* **Text**
%%

A Brief History of Google and Content – SEO Monday

By Nik

A history of Google & content that will change the way you see SEO forever!

Today’s post is part of a webinar I had recorded back in February. This section goes through a brief historical recap of the change made by Google over the past several year in response to the changing content habits of the SEO world. I hope you find this insightful and that is brings you a greater sense of why so many types of content seem to “not work” in Google, even when it sounds like everybody’s telling you to simply add content to your site.

The Way It Used to Be

Let’s start with the way it used to be. How far back? Pre-2008 by my account. It wasn’t until 2008 until I personally noticed the first change to Google, so unless others noticed some first moves, I say putting a stake in the ground in 2008 makes sense. So what happened before 2008?

Well, the way it used to be was simple. When Google looked at your site, it would make very rudimentary judgment calls. For example, if you had a page with no body content, your page was placed in the supplemental index. If your page had content, then it was put in the primary index.

Wait… what’s that?

  1. Primary Index: The primary index is where Google stores what it considers to be the most suitable pages for search results. In other words, if they are going to serve up any pages as a result for a particular search query, the preference is to serve up from this index. So, if you type in a search query, the first many results will be from the primary index. So, if Google can scrounge up 50 results from the primary for a particular result, then the top spot you can get if you’re in the supplemental is 51. You can identify what pages are in the primary index by simply doing a Google query: site:yoursite.com/*
  2. Supplemental Index: The supplementary index is where Google keeps pages that it doesn’t want to serve up immediately. Then why do they even keep those pages? Simple – to serve a seemingly infinitesimal set of results. In some cases, it would be ridiculous if Google didn’t serve up supplementary pages, especially if the term is incredibly long-tail. Can you imagine getting only one result for a term? Or none at all? The supplementary plays a major role in what Google is all about. For many websites that have low quality content and that “live in the long-tail”, this historically has been a great source of traffic… ooohhh, foreshadowing…

2008: Duplicate Content

Something happened around 2008. We work with a lot of Yahoo! Stores at Exclusive Concepts. Around 2008, we noticed that these sites were suffering major drops in their rankings – the type of drops you’d see if your page was knocked out of the top results (primary real estate) and put into significantly lower results (supplementary real estate). We couldn’t identify the issue. These pages had content on them! Great content at that – straight from the manufacturer.

%%

* **Written problem 1**
In the SEO history post, condense the paragraph beginning "Well, the way it used to be was simple" into a short bulleted list that keeps its main facts.
* **Written problem 2**
Extract the passage of the SEO history post from "Let’s start with" up to and including "happened before 2008?".

* **Information shown**
%%

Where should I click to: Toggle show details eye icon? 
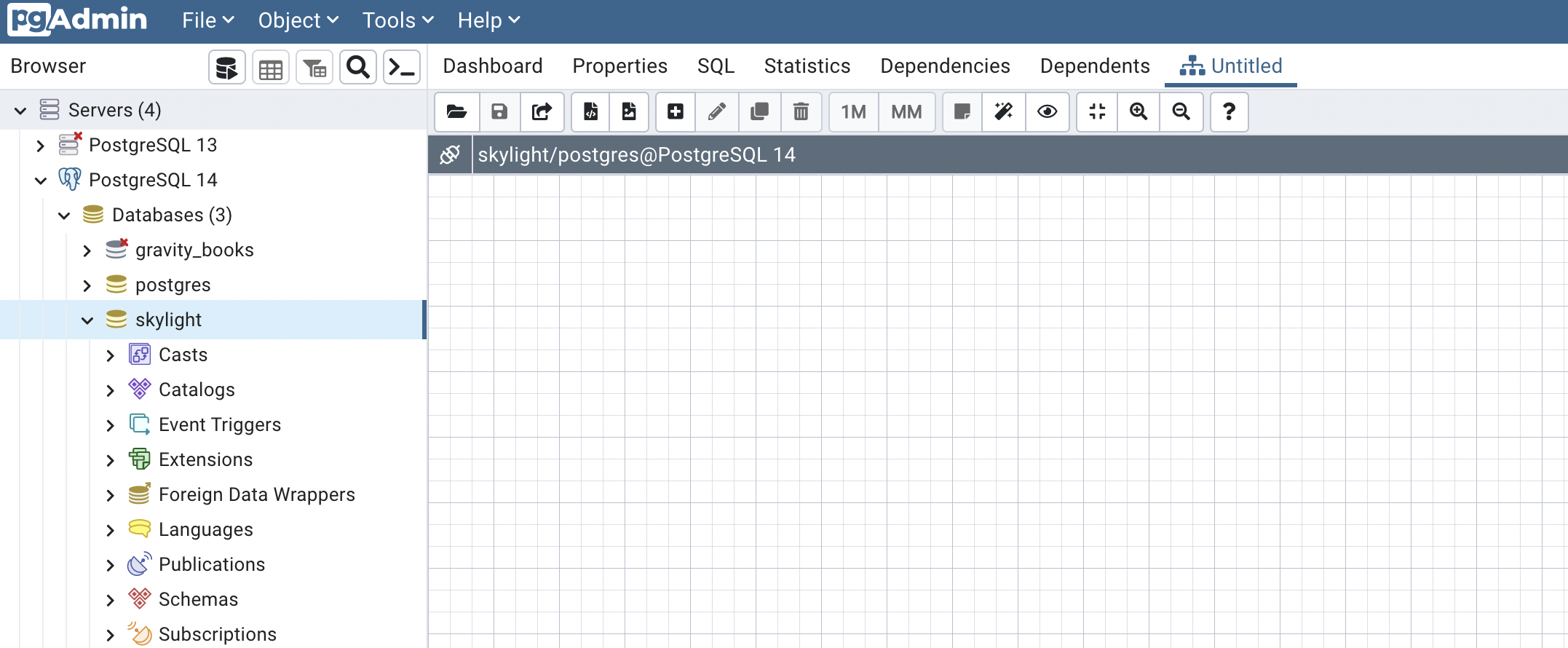click(x=1047, y=111)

%%

* **Right answer 1**
- Before 2008, Google made very basic judgments about a site.
- A page with no body content went into the supplemental index.
- A page with content went into the primary index.

* **Right answer 2**
Let’s start with the way it used to be. How far back? Pre-2008 by my account. It wasn’t until 2008 until I personally noticed the first change to Google, so unless others noticed some first moves, I say putting a stake in the ground in 2008 makes sense. So what happened before 2008?